The plan affects customers of PG&E, Southern California Edison and San Diego Gas & Electric, the three major investor-owned utilities in California. SMUD, the Sacramento Municipal Utility District, earlier this year decided to reduce the value of the credits it gives rooftop solar customers.
The plan would likely scramble the economics of solar energy, which accounts for 25% of the state’s energy use in daytime. Rooftop solar costs about $20,000 to install, and the subsidized rate has helped popularize the technology.
PG&E’s solar customers, for example, currently get an average of more than 20 cents for every kilowatt hour they don’t use and deliver to the grid. The new rate would be based on a complicated “time of use” system and would amount to 10 cents or less for many PG&E customers, Aceves said.
The state’s largest utility, PG&E called the proposal “a step in the right direction to modernize California’s outdated rooftop solar program,”
California solar homes face a monthly grid charge
Not only would the subsidy fall, but solar customers would pay considerably more during those hours when they’re drawing electricity from the grid. They would also have to begin paying the utilities a “grid participation charge” to connect to the power grid.
The grid charge would phase in over four years, to an average of $40 a month for the average solar customer.

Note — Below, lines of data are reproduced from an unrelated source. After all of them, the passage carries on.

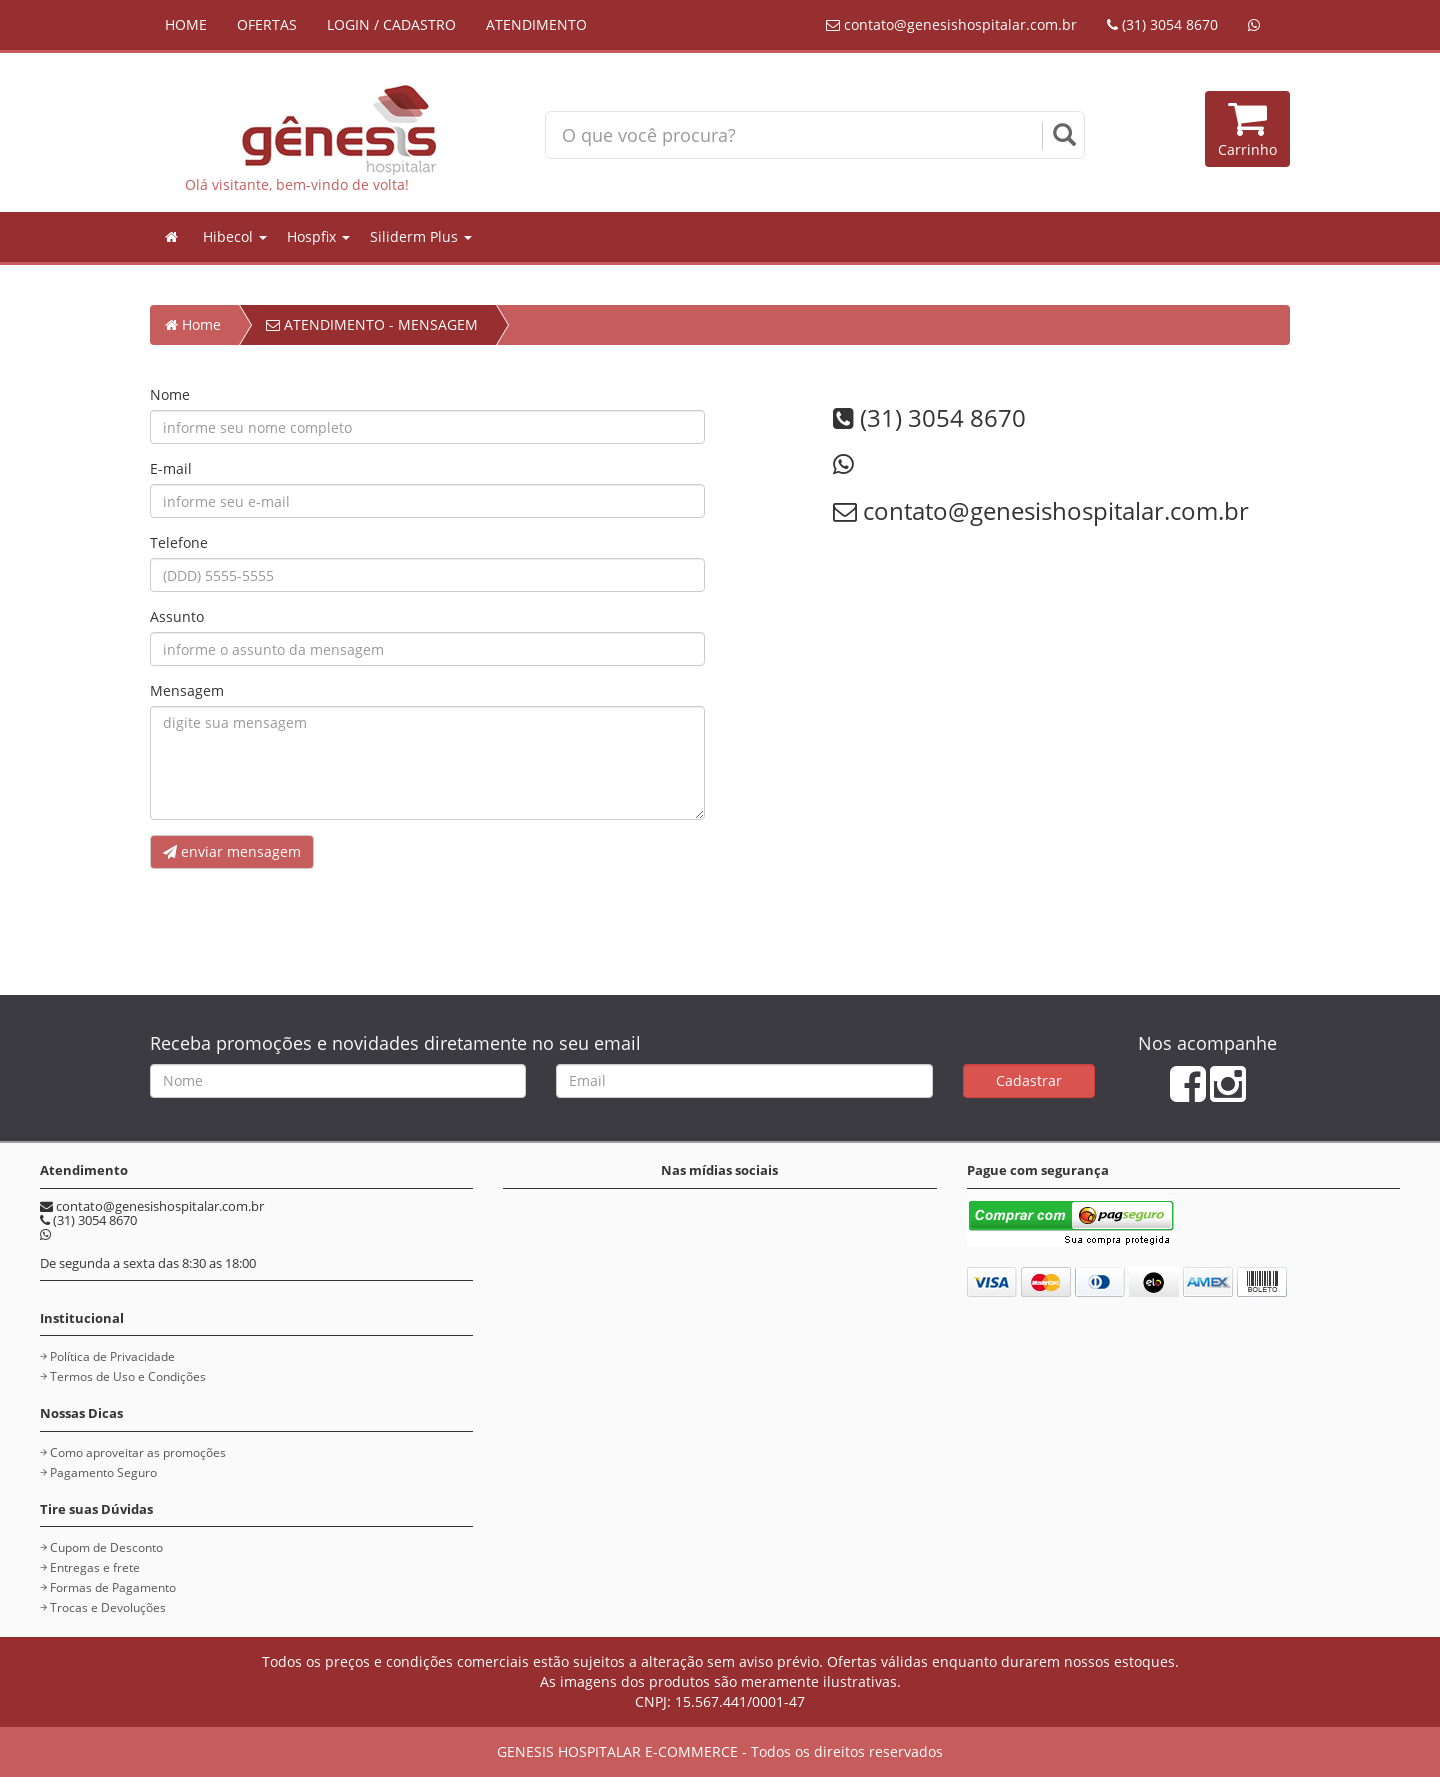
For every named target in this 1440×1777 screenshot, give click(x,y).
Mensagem (187, 690)
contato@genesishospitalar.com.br (951, 24)
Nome (170, 394)
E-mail (171, 468)
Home (193, 324)
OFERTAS (267, 24)
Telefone (179, 542)
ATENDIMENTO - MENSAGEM (372, 324)
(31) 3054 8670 (1162, 24)
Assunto (177, 616)
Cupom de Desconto (106, 1547)
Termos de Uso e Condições (128, 1376)
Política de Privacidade (112, 1356)
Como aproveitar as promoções (138, 1452)
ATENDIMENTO (536, 24)
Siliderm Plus (421, 236)
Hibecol (235, 236)
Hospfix (318, 236)
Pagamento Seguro (103, 1472)
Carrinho (1247, 128)
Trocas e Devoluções (108, 1607)
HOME (186, 24)
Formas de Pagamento (113, 1587)
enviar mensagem (232, 851)
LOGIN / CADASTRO (391, 24)
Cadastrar (1029, 1080)
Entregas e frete (95, 1567)
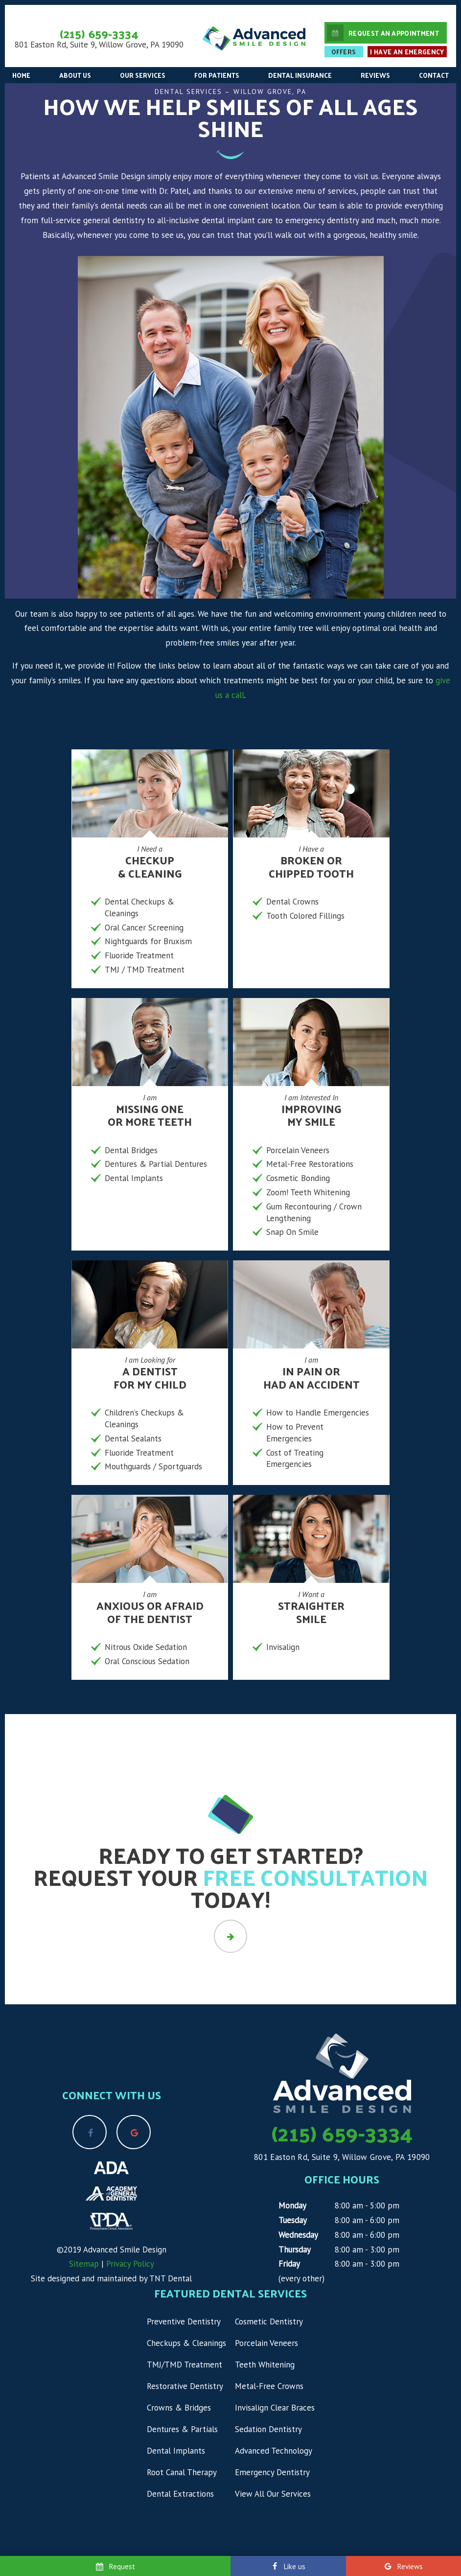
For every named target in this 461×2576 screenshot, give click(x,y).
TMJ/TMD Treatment (184, 2364)
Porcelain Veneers (297, 1150)
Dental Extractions (180, 2493)
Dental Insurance (300, 75)
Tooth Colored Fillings (305, 915)
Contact (434, 75)
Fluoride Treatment (139, 955)
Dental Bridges (131, 1150)
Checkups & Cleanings (186, 2343)
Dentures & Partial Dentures (156, 1164)
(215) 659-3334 (99, 33)
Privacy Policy (130, 2263)
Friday (289, 2263)
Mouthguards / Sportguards (153, 1466)
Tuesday (292, 2220)
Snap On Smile (292, 1232)
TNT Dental (170, 2278)
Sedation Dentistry (268, 2429)
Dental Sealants (133, 1438)
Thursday (294, 2249)
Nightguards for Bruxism (148, 941)
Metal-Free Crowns (269, 2386)
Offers (343, 51)
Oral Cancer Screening (144, 927)
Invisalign (283, 1647)
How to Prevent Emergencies (294, 1432)
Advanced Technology (273, 2450)
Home (21, 75)
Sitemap (84, 2263)
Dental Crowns (292, 901)
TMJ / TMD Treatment (144, 969)
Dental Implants (134, 1178)
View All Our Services (273, 2493)
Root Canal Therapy (182, 2472)
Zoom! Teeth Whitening (308, 1192)
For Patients (216, 75)
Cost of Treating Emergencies (294, 1458)
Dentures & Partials (182, 2429)
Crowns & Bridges (179, 2407)
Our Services (142, 75)
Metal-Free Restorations (309, 1164)
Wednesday (298, 2234)
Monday (292, 2205)
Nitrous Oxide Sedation (146, 1647)
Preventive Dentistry (184, 2321)
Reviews (375, 75)
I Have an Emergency (407, 51)
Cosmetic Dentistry (269, 2321)
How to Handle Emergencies (317, 1412)
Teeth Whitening (265, 2364)
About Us (75, 75)
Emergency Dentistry (272, 2472)
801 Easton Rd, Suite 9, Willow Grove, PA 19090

Aceves said the fee is needed to help pay for programs for low-income customers.
The big utilities, as well as some consumer advocacy groups, have been pushing the state for more than a year to reduce the credit they pay solar customers for excess power. PG&E says its fee of more than 20 cents is considerably more than the true cost of solar.
PG&E officials say the subsidy gets lumped onto the backs of non-solar customers, who tend to have lower incomes, to the tune of $170 a year in higher bills.
Solar advocates, however, say the rooftop panels aren’t limited to the wealthy. A study by the Lawrence Berkeley National Laboratory said “solar adoption skews toward high-income households,” but added that 42% of installations in California in 2019 were at households with less than $100,000 in annual income.
“Solar right now is increasingly affordable for low and moderate income families,” said Bernadette Del Chiarro, head of the California Solar and Storage Association.” The commission’s plan “is going to put it out of reach for working and middle-class families.”
And she said the “grid participation charge,” which would total $480 a year for most customers, would further damage the attractiveness of solar. “It’s going to be pretty hard to make a solar system pay for itself,” she said.
The commission’s plan includes the creation of a $600 million “equity fund” to help disadvantaged families. But Del Chiarro said that won’t be nearly big enough.
Solar advocates, who’ve been staging protests at the Capitol, say a slowdown in solar installations would cripple California’s ability to meet a legislative mandate to eliminate carbon from the electricity grid by 2045 as a way of fighting climate change.
The commission plans to vote on the proposal Jan. 27.
The plan wouldn’t change solar economics overnight. Customers without solar would have another four months to install rooftop panels and qualify for the current rates, and existing customers would have a “glide path” of several years to transition to the system.
The California Legislature mandated the subsidies in 1995, when solar was in its infancy. Even as the industry has grown, attempts to tweak the credits have aroused controversy.
As protesters marched outside its headquarters, SMUD’s board of directors voted in September to reduce its credit for excess power from 12 cents to 7.4 cents. The new rate kicks in with panels installed in March.
The 37,000 Sacramento Municipal Utility District customers who already have rooftop solar will continue to collect the old rate through 2030.